LinuxPlanet: .comment: Wanna Invest in a Bridge? Okay, How About a Donation?May 02, 2001, 13:27 (155 Talkback[s])
(Other stories by Dennis E. Powell)
"If the handful of people who have preserved their common sense were to take a step back and look at it, the ridiculousness of current events in the "free" software world would become laughably apparent."
"I took that step back when I read my friend and colleague Michael Hall's gnotebook column last Friday. It dealt with the flagship GUI desktop of the Free Software Foundation. Which is to say, it discussed the products of two commercial enterprises, Ximian and Eazel. In the case of the former, it had to do with the lengthy wait users had endured before gaining access to the binary version of Ximian-brand Gnome. The discussion of the latter had to do with Eazel's solicitation of donations to keep the company afloat."

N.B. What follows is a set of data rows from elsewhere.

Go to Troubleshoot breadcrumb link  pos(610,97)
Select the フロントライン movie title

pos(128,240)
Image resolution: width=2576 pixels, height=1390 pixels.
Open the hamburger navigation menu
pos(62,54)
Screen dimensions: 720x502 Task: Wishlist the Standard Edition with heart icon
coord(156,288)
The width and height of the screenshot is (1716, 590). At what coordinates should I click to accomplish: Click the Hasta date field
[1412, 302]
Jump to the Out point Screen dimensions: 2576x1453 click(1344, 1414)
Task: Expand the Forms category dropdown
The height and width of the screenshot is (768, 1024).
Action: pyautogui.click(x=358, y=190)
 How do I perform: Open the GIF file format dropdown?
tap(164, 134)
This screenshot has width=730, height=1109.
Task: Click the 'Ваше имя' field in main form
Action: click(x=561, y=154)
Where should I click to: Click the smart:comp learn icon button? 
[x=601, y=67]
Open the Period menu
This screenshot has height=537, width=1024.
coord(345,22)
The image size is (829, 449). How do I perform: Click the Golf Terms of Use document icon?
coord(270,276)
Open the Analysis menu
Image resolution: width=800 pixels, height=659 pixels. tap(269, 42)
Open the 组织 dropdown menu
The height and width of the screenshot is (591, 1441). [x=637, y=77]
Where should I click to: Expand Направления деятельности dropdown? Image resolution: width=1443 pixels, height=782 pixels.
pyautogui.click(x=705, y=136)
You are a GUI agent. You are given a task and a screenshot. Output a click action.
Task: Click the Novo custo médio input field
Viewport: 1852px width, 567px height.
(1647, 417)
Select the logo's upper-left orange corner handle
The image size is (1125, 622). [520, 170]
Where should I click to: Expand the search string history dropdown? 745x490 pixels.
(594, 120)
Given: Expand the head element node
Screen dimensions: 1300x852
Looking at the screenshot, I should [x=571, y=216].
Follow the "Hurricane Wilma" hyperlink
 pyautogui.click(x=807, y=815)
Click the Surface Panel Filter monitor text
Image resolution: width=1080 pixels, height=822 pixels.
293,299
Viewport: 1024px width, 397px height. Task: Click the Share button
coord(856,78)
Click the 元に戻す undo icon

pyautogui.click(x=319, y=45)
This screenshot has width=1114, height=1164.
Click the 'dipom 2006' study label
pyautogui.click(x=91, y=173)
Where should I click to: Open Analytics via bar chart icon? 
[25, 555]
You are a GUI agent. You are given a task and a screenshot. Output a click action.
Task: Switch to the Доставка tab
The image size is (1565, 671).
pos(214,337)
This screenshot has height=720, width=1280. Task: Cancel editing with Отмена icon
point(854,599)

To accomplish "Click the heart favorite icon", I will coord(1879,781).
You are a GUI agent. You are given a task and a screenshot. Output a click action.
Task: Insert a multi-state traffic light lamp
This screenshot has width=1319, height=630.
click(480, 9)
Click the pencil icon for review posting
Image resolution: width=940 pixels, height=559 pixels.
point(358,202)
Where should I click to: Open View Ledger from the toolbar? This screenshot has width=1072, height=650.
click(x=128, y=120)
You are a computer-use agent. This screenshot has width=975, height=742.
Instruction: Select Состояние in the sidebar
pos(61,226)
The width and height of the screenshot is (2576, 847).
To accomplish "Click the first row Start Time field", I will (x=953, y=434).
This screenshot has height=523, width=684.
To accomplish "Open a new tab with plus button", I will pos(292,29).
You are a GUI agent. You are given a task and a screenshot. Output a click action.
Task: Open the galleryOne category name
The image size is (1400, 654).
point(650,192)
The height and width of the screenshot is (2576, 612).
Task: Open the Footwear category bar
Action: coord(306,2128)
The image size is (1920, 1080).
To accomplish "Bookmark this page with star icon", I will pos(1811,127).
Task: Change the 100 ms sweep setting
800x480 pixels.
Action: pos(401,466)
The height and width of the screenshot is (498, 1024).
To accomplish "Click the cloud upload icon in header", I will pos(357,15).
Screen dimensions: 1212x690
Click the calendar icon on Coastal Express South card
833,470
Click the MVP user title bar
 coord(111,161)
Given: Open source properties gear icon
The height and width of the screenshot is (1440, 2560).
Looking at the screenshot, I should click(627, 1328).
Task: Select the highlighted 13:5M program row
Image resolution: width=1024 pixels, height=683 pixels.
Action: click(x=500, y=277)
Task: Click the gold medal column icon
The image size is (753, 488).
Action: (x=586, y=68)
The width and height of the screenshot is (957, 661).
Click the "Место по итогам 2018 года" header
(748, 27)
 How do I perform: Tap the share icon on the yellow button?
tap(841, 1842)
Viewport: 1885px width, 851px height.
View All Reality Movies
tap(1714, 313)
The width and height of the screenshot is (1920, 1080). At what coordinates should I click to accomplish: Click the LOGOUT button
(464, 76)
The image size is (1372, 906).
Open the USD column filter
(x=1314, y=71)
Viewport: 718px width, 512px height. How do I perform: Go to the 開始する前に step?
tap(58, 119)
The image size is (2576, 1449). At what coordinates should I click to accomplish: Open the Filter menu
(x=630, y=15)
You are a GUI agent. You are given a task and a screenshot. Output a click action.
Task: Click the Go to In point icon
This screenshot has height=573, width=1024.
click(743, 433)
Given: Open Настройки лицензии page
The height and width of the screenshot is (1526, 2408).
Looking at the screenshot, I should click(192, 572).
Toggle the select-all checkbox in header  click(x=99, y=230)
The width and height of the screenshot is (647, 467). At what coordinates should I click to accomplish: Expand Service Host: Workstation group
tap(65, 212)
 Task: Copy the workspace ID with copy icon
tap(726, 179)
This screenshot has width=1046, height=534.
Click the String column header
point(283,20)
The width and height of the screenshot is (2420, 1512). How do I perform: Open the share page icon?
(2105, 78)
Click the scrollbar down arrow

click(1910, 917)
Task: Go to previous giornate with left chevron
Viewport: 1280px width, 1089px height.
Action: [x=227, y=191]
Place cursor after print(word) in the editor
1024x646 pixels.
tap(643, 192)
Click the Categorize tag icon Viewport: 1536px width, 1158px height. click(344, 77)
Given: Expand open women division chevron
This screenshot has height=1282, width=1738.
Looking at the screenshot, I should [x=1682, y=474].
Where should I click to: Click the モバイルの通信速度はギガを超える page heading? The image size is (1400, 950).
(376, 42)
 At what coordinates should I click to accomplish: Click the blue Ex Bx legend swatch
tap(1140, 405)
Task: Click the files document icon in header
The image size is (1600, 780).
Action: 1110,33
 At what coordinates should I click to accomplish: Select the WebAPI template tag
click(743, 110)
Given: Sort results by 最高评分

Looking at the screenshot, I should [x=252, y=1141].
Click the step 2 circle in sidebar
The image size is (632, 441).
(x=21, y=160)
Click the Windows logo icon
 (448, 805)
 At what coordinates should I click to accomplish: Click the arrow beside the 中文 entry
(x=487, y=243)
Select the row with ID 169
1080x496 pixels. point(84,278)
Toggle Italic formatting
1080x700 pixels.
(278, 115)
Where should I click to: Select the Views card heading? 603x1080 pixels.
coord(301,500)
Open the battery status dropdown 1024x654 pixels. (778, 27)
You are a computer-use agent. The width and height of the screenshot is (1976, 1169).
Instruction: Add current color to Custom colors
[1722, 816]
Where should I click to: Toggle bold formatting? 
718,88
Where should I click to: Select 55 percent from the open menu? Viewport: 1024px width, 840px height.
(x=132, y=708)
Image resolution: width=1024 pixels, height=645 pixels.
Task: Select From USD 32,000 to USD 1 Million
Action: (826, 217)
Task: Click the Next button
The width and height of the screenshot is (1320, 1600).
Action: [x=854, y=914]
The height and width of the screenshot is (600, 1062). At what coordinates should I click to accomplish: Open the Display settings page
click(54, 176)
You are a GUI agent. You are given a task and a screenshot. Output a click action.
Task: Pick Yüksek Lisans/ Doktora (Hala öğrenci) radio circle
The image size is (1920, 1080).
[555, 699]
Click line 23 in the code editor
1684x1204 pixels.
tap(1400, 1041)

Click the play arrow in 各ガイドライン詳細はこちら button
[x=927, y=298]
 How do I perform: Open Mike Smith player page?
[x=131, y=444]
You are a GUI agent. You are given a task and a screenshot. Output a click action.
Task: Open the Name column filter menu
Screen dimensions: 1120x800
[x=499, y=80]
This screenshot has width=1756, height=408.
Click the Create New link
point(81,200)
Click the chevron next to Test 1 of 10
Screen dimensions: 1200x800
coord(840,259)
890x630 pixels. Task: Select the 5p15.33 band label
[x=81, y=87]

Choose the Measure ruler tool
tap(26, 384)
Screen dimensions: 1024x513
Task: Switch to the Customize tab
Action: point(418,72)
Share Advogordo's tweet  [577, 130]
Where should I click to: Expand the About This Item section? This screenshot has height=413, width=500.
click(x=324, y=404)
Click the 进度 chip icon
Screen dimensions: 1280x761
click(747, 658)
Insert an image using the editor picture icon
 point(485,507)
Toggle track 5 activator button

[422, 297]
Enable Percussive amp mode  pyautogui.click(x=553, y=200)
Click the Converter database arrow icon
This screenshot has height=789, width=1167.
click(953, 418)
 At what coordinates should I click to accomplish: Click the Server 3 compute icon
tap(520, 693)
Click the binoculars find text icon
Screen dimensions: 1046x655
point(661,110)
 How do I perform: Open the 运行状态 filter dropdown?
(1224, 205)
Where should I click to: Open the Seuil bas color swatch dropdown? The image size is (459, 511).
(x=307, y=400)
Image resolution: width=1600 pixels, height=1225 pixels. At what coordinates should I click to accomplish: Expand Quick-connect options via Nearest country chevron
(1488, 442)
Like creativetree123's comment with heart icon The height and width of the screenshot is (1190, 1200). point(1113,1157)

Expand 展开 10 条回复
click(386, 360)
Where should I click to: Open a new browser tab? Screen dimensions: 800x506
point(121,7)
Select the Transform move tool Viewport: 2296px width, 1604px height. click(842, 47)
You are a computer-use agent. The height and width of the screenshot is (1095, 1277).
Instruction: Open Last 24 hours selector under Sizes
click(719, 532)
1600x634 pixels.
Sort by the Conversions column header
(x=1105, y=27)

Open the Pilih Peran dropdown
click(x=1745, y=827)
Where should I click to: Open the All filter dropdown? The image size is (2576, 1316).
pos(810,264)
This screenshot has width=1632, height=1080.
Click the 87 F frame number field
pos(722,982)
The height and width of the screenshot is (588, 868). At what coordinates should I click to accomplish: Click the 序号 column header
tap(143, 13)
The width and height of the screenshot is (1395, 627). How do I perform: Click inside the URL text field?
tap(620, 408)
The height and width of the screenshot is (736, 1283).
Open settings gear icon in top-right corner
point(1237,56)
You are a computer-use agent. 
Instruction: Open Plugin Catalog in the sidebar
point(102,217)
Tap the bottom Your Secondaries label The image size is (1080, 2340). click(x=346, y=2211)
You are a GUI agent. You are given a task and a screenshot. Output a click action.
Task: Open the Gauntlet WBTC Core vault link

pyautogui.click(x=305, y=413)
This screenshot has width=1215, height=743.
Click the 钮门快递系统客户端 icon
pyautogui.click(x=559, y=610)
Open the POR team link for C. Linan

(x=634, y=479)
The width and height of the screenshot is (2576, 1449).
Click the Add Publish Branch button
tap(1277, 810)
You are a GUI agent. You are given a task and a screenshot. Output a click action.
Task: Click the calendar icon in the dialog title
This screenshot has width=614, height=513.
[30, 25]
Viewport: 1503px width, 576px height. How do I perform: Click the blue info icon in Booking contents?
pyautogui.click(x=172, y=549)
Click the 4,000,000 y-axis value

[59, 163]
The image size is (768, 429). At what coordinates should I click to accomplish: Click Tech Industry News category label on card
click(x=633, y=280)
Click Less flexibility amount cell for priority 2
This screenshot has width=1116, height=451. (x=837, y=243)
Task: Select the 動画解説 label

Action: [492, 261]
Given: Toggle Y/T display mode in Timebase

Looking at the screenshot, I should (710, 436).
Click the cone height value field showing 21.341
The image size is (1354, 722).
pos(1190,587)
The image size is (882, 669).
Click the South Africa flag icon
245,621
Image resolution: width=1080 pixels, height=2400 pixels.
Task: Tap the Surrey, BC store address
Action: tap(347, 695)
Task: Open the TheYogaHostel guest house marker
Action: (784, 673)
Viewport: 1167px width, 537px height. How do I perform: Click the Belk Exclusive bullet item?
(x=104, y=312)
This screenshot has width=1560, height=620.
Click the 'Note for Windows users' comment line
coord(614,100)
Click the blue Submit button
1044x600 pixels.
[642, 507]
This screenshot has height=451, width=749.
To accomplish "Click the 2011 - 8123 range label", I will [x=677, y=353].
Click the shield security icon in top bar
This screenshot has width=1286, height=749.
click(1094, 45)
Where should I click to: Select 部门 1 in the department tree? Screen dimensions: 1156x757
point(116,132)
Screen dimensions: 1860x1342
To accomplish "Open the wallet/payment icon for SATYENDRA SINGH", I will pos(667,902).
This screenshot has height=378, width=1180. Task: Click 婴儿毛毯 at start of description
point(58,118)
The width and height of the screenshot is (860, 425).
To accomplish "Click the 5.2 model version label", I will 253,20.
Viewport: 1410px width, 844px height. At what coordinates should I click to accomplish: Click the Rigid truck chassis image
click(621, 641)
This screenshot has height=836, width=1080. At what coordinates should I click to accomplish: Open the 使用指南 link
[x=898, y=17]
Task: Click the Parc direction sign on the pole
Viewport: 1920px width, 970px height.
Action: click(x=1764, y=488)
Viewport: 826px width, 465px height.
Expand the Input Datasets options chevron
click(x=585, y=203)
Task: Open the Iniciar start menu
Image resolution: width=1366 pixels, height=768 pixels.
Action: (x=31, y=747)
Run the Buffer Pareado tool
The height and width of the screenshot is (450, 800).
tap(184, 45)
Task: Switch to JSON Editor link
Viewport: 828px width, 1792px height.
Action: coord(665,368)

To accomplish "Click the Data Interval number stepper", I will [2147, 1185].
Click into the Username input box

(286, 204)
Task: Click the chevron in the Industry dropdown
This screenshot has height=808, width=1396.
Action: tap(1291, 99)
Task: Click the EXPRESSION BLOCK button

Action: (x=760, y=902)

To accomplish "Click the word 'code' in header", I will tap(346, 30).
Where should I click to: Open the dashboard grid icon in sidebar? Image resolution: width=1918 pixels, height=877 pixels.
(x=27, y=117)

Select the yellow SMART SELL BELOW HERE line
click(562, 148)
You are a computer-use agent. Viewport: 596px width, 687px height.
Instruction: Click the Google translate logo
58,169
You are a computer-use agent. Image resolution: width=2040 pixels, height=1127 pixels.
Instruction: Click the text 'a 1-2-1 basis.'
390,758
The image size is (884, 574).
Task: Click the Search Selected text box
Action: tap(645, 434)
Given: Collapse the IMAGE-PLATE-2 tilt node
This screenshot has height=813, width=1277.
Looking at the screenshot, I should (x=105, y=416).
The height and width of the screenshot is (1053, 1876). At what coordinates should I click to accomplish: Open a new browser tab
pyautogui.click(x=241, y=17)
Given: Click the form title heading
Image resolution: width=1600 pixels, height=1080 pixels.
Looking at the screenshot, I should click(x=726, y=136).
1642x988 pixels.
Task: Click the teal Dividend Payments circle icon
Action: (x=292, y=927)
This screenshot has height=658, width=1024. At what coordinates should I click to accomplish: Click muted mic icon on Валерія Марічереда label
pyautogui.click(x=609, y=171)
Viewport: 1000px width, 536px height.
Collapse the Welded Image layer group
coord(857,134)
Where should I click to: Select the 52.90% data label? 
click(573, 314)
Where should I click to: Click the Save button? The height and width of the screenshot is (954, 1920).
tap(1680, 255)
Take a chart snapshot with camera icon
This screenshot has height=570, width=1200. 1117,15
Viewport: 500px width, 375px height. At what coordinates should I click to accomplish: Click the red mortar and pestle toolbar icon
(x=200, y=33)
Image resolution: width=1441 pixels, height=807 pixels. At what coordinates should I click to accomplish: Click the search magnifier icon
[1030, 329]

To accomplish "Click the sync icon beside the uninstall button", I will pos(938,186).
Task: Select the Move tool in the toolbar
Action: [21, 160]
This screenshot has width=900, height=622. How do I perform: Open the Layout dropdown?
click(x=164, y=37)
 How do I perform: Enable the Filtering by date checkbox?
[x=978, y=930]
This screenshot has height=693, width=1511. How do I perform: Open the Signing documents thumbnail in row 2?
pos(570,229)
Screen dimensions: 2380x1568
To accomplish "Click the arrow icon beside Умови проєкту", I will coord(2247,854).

"Now. Wait a minute here. Gnome was started because the Free Software Foundation ("information wants to be free") got itself in high moral dudgeon over the fact that an independently developed (meaning, no one kissed Richard M. Stallman's, uh, ring) desktop, KDE, was being produced under terms that no user could find objectionable but that the Free Software Foundation found insufficiently "free," based upon its made-up definition of the word. We jump ahead a few years. Gnome is controlled -- c'mon, don't kid yourself -- by two companies. KDE, meanwhile, isn't controlled by any companies. It doesn't even have any companies that distribute versions of it exclusively. If one were the suspicious sort, which I am, one would wonder if maybe there were more here than meets the eye."
"The Free Software Foundation was formed because Richard M. Stallman had a vendetta based on the disparity between the way things work and the way he wished things worked, and he was smart enough to realize that packing up the most complicated text editor in the world and taking it home would not make quite the statement that forming a movement would. He was aware of the phenomenon codified by Abraham Maslow: there are lots of people who will sign on to just about any movement in exchange for the sense of belongingness that being the proud member of a group imparts. Fair enough. Nothing wrong with that. As long as you live it."